In a field evolving as rapidly as AI, having a structured learning path is crucial. It helps cut through the noise, focus on what truly matters, and build a solid foundation upon which to grow. This roadmap is for those who:

Are serious about a career in LLM development.
Understand that real expertise requires effort and persistence.
Are looking for a clear, actionable plan to guide their learning journey.

As I often say (perhaps paraphrasing a very tired developer), “If the path is easy, you’re probably going the wrong way. True peaks require a climb.” This roadmap is designed to help you navigate that climb, one challenging but rewarding step at a time.

Your Journey Starts Here

If you’re ready to move beyond the surface-level buzz and dive deep into the world of Large Language Models, I invite you to explore the LLM Specialist Roadmap.

It won’t be easy. It will demand your full attention and dedication. But if you’re up for the challenge, the path to becoming a sought-after LLM specialist is laid out for you.

(And if, after perusing the roadmap, you decide that perhaps tiger taming or professional napping is a more suitable career path, no judgment here. I warned you! 😉)

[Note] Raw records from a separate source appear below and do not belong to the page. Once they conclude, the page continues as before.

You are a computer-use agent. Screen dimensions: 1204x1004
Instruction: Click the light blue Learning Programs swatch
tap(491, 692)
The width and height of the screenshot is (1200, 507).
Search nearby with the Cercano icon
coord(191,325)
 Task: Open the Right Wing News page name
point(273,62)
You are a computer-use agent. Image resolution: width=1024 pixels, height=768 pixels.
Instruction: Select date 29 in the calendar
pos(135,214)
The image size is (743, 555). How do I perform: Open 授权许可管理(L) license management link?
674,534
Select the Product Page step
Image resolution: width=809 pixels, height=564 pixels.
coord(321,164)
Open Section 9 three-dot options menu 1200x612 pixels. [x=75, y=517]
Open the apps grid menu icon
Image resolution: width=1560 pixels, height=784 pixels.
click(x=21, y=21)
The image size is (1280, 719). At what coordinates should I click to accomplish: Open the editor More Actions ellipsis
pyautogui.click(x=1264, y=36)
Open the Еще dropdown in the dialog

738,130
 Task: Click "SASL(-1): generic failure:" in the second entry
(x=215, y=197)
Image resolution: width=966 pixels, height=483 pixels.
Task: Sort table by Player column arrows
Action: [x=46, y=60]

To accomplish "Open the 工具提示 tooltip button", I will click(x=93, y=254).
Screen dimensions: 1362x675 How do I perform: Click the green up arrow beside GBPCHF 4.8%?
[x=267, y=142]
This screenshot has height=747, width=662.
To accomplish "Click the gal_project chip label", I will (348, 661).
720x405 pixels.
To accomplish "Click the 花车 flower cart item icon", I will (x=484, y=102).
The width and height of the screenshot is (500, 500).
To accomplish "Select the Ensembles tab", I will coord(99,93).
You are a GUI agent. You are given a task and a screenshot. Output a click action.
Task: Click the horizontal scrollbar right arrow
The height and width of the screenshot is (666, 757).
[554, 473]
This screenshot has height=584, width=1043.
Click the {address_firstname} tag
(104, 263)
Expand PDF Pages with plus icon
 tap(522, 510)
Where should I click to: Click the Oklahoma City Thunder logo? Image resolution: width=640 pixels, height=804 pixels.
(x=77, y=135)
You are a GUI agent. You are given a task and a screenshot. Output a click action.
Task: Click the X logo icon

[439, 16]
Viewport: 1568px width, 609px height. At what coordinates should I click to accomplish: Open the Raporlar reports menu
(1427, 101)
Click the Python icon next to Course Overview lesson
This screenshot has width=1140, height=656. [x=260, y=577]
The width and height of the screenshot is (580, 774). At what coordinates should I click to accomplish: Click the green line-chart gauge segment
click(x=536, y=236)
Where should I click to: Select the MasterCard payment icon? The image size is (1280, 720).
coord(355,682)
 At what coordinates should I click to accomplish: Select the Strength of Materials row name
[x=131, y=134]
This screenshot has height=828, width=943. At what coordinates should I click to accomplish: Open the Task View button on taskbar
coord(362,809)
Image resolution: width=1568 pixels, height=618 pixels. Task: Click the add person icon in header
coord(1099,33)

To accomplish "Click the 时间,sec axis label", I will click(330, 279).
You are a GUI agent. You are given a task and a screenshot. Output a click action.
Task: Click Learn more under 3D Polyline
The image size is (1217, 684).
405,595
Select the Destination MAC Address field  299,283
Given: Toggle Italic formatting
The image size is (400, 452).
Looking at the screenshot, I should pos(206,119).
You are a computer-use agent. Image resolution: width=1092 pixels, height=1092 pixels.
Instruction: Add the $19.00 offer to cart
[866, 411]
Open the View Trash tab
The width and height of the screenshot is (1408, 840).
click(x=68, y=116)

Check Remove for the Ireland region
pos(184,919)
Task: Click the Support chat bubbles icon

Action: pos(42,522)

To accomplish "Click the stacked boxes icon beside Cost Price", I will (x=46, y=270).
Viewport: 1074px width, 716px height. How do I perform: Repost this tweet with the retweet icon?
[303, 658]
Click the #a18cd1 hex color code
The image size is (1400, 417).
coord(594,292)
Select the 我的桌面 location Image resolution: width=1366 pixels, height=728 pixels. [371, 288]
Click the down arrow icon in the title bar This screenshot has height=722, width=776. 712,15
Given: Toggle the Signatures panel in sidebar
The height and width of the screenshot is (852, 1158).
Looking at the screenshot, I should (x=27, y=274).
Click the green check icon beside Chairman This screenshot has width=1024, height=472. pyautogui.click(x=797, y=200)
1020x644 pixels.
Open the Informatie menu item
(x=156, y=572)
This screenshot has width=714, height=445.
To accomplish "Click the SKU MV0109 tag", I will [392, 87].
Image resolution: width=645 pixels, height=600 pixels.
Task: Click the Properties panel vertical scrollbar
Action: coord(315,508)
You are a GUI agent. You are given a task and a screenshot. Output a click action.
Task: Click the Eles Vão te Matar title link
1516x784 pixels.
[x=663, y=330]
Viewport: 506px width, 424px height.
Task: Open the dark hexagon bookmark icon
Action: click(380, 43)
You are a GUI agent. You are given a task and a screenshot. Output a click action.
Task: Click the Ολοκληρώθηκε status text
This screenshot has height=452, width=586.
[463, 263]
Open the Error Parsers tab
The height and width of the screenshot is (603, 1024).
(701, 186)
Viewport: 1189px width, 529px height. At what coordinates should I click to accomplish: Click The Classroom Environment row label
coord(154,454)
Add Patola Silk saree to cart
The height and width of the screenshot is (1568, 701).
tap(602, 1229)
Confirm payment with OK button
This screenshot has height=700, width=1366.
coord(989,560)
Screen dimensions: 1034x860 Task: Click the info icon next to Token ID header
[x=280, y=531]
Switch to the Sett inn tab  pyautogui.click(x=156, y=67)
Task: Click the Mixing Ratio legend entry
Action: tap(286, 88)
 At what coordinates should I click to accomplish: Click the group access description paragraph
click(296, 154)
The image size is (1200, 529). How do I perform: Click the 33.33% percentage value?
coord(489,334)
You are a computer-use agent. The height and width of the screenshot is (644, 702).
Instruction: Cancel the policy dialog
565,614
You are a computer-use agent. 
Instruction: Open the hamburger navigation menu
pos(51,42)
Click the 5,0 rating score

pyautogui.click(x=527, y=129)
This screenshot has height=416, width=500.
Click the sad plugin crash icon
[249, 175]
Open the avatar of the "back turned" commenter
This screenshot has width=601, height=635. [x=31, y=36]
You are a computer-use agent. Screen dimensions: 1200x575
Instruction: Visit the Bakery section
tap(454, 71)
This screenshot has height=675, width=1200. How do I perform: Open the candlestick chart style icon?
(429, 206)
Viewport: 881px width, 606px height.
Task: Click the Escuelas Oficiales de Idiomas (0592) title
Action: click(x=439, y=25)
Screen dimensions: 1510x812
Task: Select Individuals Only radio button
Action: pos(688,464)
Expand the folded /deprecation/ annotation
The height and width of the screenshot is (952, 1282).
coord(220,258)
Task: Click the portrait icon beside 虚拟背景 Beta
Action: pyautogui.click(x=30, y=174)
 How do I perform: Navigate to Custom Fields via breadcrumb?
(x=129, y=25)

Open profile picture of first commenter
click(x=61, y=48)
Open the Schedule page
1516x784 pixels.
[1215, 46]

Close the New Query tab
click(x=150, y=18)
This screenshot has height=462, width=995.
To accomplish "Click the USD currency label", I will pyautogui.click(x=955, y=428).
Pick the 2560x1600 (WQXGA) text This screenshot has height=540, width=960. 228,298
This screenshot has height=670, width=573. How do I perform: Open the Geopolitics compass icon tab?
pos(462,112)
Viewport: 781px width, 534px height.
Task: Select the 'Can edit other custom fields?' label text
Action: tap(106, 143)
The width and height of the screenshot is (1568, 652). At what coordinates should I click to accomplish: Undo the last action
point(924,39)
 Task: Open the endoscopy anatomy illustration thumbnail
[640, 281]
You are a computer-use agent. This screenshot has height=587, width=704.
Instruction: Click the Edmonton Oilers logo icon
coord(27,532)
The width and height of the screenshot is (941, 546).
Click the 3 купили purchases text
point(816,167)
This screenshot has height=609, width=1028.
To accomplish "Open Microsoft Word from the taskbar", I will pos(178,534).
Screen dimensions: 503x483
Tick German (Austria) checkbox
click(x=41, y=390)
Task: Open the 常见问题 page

Key elements in this draft:

Addresses the Hype: Acknowledges the current AI buzz and the “vibe coding” phenomenon.
Sets Realistic Expectations: Emphasizes the difficulty and dedication required.
Introduces the Solution: Clearly presents your roadmap as the structured path.
Highlights Roadmap Benefits: Explains what the roadmap covers and why it’s valuable.
Motivational (with a touch of humor): Uses the “seven circles of hell” and “tired developer” analogies.
Clear Call to Action: Directs readers to your roadmap.
Maintains Your Voice: Incorporates the ironic and honest tone we’ve been using.
SEO-friendly elements: Uses keywords like “LLM Specialist,” “AI Hype,” “Roadmap,” etc.